In wide use since the mid-1800s, elevators enable people to gain access to areas of multi-floor buildings without having to use the stairs. This device is incredibly useful for anyone moving large or bulky items such as boxes, baby strollers, shopping buggies, beer kegs, large dogs or refrigerators.
Although the western world has lived with the elevator for over 150 years, it appears that some basic rules and etiquette continue to be neglected. Miss Shirley will enlighten you.
First, when you approach the elevator and press the button to call the car to your floor, step back once you have done so. While it seems like the most basic of common sense, if you stand directly in front of the doors, the people already on the elevator will not be able to disembark. Which means you won’t be able to get on, you stupid nimrod!

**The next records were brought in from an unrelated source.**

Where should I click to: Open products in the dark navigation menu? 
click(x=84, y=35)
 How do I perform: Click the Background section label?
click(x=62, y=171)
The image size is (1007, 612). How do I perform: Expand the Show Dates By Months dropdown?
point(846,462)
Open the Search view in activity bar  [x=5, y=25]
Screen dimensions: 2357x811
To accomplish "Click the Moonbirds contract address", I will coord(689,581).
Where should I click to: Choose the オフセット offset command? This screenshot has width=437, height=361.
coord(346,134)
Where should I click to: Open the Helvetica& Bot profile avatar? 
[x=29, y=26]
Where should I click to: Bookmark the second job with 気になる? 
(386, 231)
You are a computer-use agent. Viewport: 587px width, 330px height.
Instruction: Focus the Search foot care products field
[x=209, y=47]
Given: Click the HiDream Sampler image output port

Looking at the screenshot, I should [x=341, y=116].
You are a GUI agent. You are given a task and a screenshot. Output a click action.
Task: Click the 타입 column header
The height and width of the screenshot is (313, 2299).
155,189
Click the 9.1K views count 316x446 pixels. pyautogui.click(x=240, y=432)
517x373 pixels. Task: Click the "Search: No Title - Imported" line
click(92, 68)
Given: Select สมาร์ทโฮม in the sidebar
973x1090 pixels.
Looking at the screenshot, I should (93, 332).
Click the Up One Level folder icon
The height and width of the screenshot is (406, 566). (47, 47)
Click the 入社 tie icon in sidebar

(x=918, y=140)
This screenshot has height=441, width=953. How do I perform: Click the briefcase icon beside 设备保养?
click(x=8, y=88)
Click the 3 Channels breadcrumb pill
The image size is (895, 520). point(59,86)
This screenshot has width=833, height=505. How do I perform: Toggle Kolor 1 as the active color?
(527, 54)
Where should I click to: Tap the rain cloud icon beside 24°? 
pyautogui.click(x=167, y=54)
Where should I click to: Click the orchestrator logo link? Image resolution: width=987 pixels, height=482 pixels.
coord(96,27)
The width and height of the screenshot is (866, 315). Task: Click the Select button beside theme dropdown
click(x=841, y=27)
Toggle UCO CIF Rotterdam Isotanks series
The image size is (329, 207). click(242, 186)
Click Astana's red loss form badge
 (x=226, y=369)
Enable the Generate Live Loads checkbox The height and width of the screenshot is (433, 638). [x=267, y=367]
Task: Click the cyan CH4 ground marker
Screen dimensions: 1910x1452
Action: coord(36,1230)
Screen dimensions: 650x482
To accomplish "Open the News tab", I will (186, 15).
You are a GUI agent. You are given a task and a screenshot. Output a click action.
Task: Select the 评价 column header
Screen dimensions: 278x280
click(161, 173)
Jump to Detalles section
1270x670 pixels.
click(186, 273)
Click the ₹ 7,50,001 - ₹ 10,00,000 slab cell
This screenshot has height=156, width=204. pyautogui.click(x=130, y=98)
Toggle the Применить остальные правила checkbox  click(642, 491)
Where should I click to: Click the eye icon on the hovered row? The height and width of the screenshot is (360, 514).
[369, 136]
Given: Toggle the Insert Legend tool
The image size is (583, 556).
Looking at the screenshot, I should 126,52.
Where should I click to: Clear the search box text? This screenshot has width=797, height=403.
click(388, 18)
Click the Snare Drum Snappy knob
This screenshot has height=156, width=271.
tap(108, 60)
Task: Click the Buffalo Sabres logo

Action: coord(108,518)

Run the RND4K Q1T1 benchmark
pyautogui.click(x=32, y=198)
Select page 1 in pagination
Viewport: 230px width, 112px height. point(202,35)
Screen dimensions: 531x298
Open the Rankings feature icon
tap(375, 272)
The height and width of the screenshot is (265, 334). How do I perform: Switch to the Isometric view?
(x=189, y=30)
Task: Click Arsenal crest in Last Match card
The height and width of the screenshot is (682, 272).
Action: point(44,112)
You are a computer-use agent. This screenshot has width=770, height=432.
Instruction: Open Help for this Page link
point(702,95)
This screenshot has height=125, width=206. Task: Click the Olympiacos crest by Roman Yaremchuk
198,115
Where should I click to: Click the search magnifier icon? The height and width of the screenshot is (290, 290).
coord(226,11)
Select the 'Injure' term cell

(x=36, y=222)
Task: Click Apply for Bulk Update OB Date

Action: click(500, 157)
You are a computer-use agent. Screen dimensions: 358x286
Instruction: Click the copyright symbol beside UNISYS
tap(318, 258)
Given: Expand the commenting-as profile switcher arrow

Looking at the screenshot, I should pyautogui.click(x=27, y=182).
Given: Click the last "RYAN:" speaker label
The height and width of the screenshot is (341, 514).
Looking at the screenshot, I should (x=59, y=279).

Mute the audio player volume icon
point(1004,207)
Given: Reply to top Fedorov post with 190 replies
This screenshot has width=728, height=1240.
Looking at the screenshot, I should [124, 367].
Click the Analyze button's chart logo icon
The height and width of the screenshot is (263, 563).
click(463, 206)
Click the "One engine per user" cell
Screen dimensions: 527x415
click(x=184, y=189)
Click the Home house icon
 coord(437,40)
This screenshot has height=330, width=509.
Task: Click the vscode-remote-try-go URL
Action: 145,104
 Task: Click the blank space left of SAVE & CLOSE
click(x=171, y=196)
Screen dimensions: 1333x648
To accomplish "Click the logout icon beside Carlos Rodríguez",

Second, once you have entered the elevator, select the floor you want and move as far into the car as possible so that others getting on behind you have room. Do not, Miss Shirley will repeat this, do NOT block the goddamn doorway. If you desire to remain close to the door, either because you are phobic, someone else on the elevator smells bad, or because you are getting off before everyone else, wait and let the other people on first. Miss Shirley, who lives on the 2nd floor of her building and who is usually accompanied on her elevator trips by two large dogs, often lets others onto the car first so that she does not have to push past them 30 seconds later to disembark. Also, elevators are not like airplanes – if for some reason the door closes before you can get on, the elevator will be back in a couple of minutes.
If you are transporting a bicycle in an elevator, it behooves you to pop the vehicle up onto its rear wheel and place it as far into the back corner of the car as possible to prevent other riders from brushing up against the wheels and getting dirty. Also, and this should be common sense, but Miss Shirley often wonders how much of that actually exists out there in the world, don’t push past other riders to get to the door – let them off first if possible.
Finally, when you are riding the elevator, pay attention to the display that indicates which floor the elevator is at. Every version of the uppity box has one of these, even older models, although most of the new ones are of the fancy digital variety with a big huge lit up display that shows the floor number, in addition to the lighted button panel. If you live in Miss Shirley’s building and get off the elevator on the 2nd floor because the door opened there to let Miss Shirley on, it is not her fault if you are a dumbass who does not pay attention, and finds themselves wandering up and down the 2nd floor hallways looking for the ground floor lobby.
Miss Shirley also encourages you not to frantically press the “close door” button when you see someone approaching the elevator because you don’t want to ride with them – unless it is that bitchy lady from down the hall who will trap you and gossip at you for half an hour. If that’s the case, you have Miss Shirley’s blessing to close that door as fast as your little finger can jab at the button. Also, do not push the buttons for all the floors just to piss people off, unless you are under 10 years of age, in which case, fill your boots, although Miss Shirley will still exercise her curmudgeonly right and chastise you if the opportunity arises.
Thank you for riding the elevator with Miss Shirley today – it has been delightful.
Miss Shirley’s Urban Wisdom was the name of a recurring series of posts I made back in my LiveJournal days. Meant to be a snarkier more cynical version of Miss Manners, writing these pieces and directing my wrath at somebody’s boneheaded behaviour toward something creative (instead of finding a big stick…) was a catalyst for me and hopefully an amusement for my readers.